---------- Data for this exercise ----------
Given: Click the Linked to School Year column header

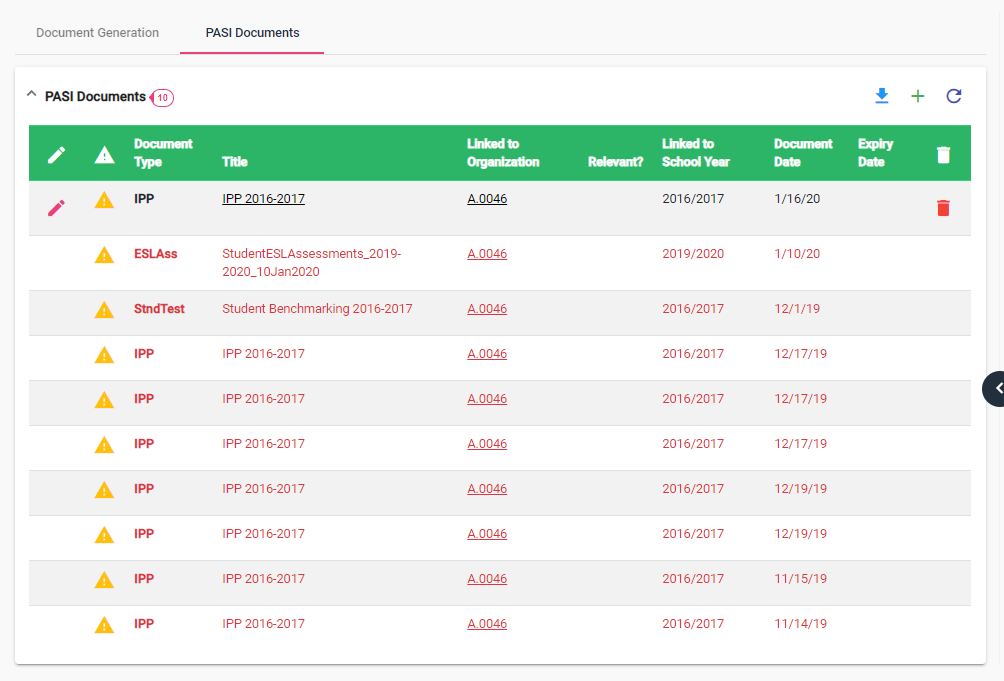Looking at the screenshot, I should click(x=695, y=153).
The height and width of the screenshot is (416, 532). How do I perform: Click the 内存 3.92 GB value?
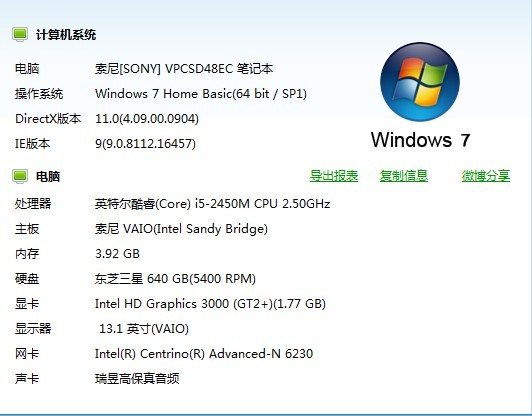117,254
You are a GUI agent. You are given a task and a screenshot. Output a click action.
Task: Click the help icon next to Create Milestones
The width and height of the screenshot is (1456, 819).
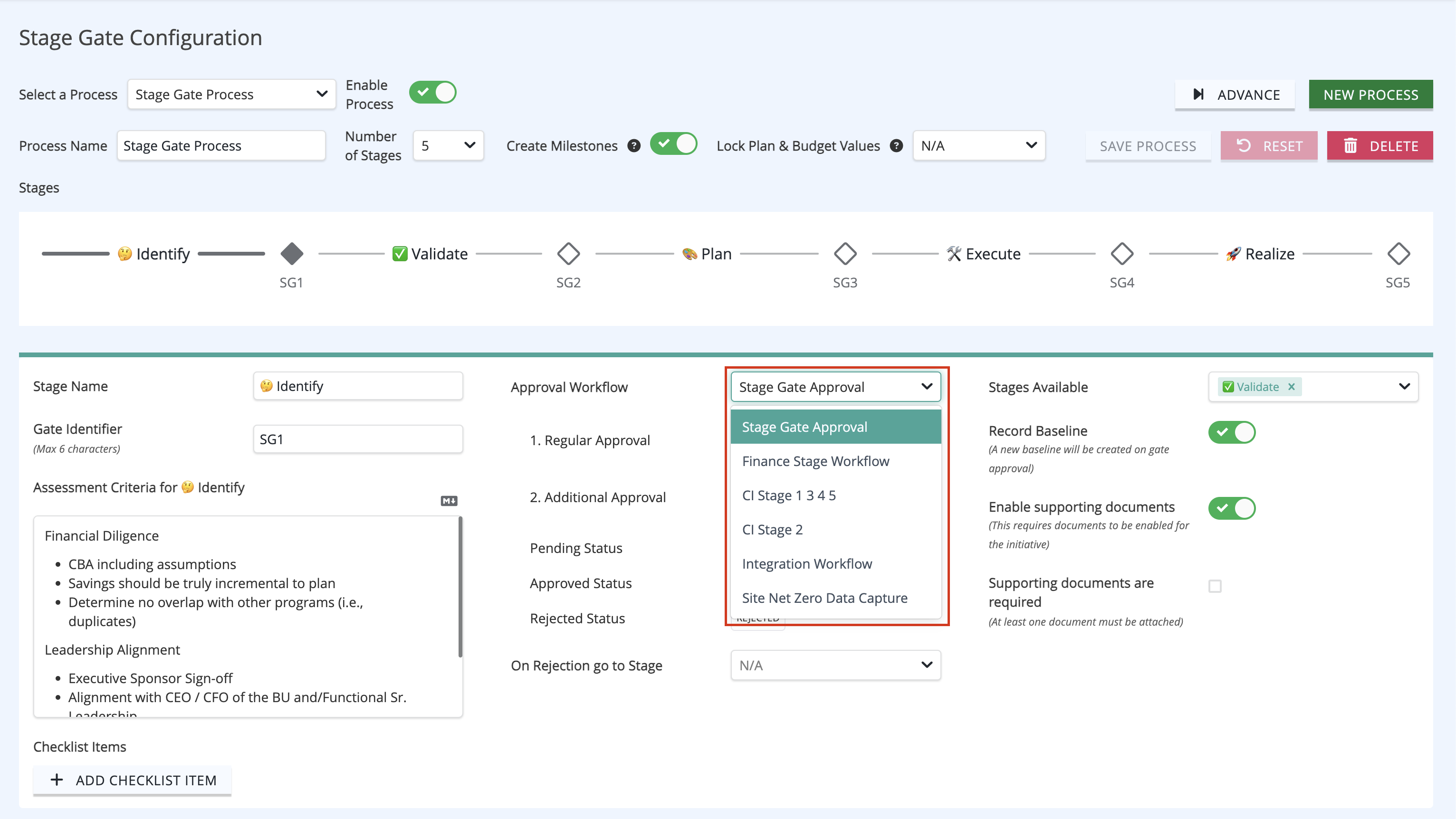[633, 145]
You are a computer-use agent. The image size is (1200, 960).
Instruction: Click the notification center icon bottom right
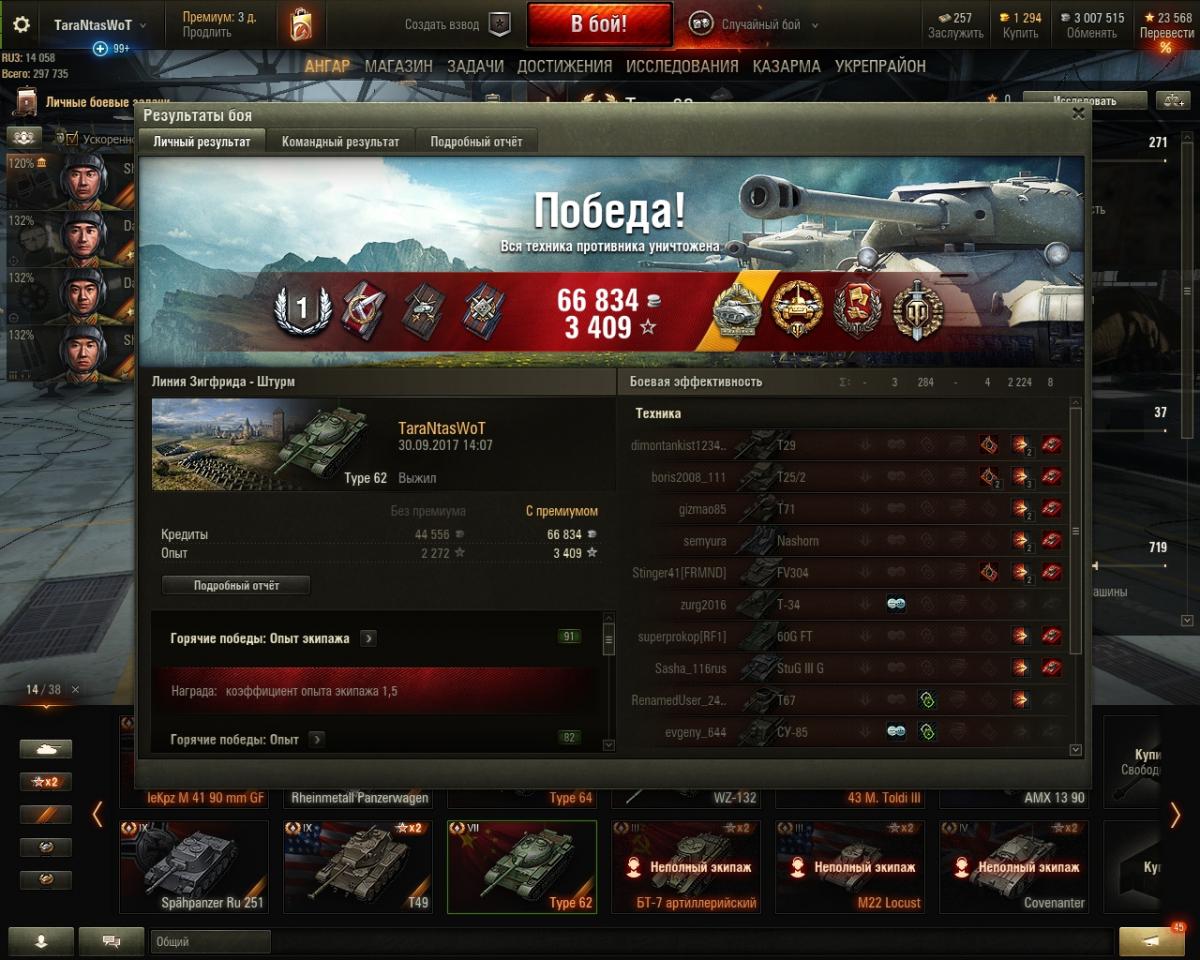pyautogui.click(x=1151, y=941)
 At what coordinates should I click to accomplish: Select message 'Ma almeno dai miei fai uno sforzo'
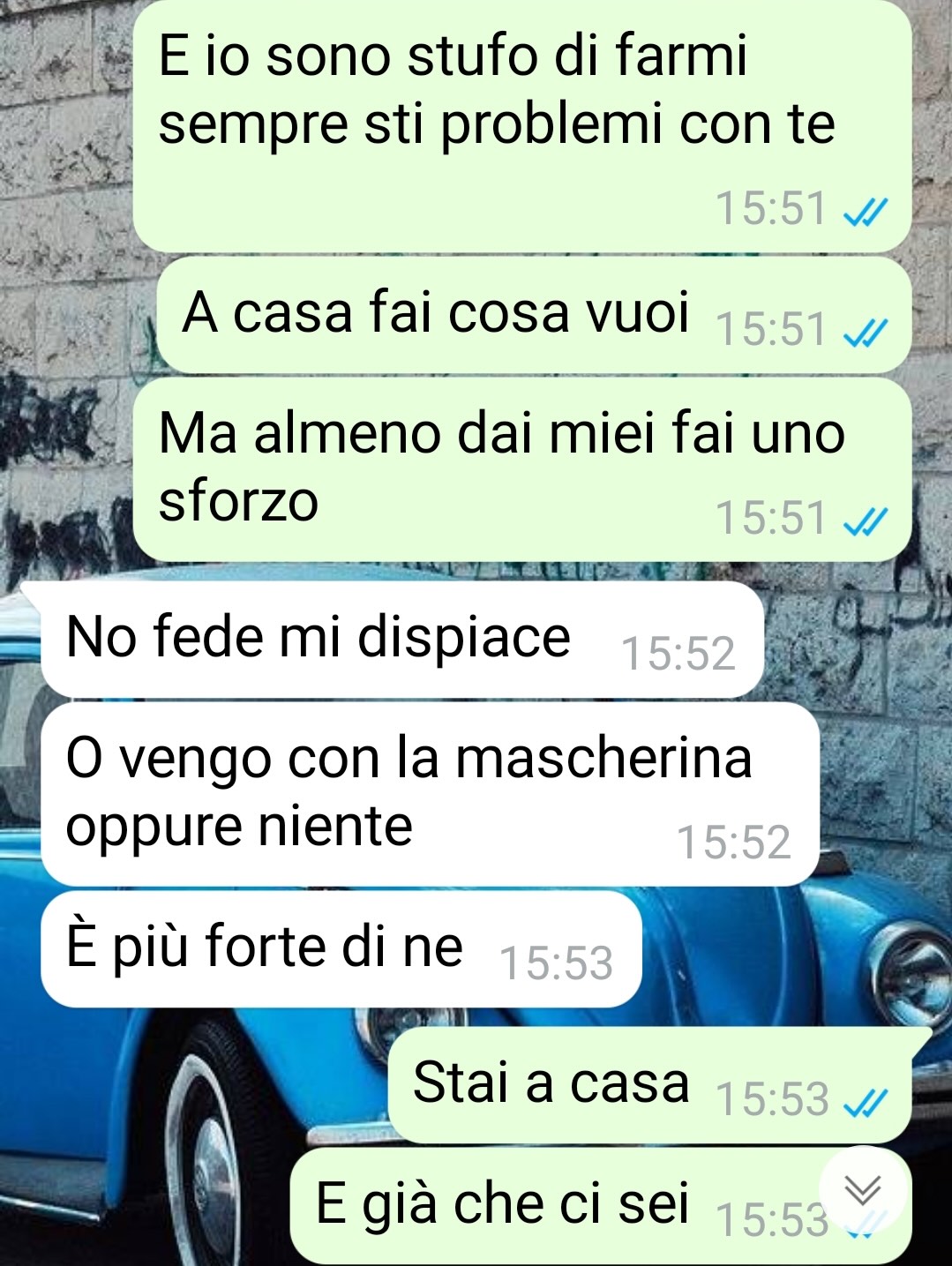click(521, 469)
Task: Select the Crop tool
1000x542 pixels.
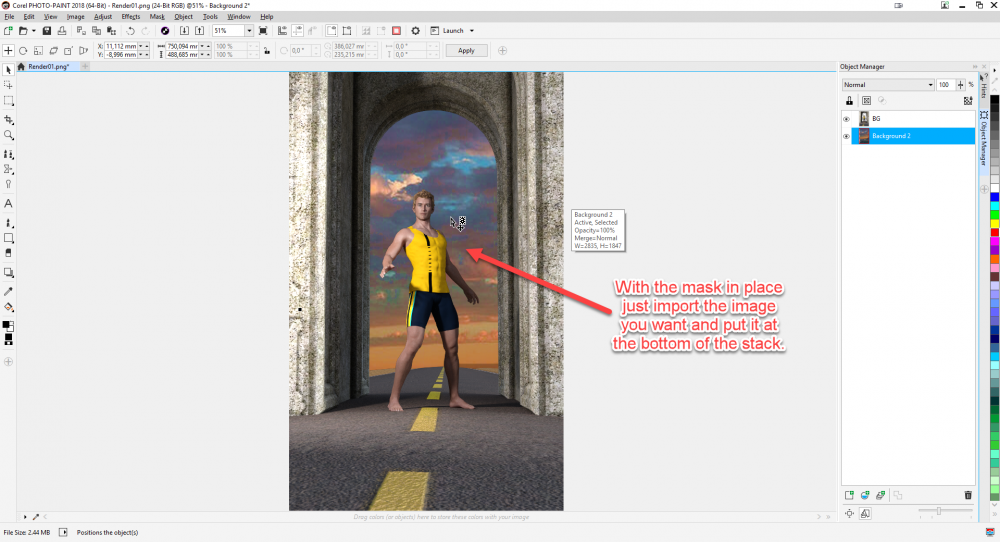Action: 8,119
----------
Report every line of the records that contains the string "Select", treating uppercase and lowercase letters as different.

 At what coordinates should I click to accomplish: Select message 'Ma almeno dai miei fai uno sforzo'
Task: Select the Crop tool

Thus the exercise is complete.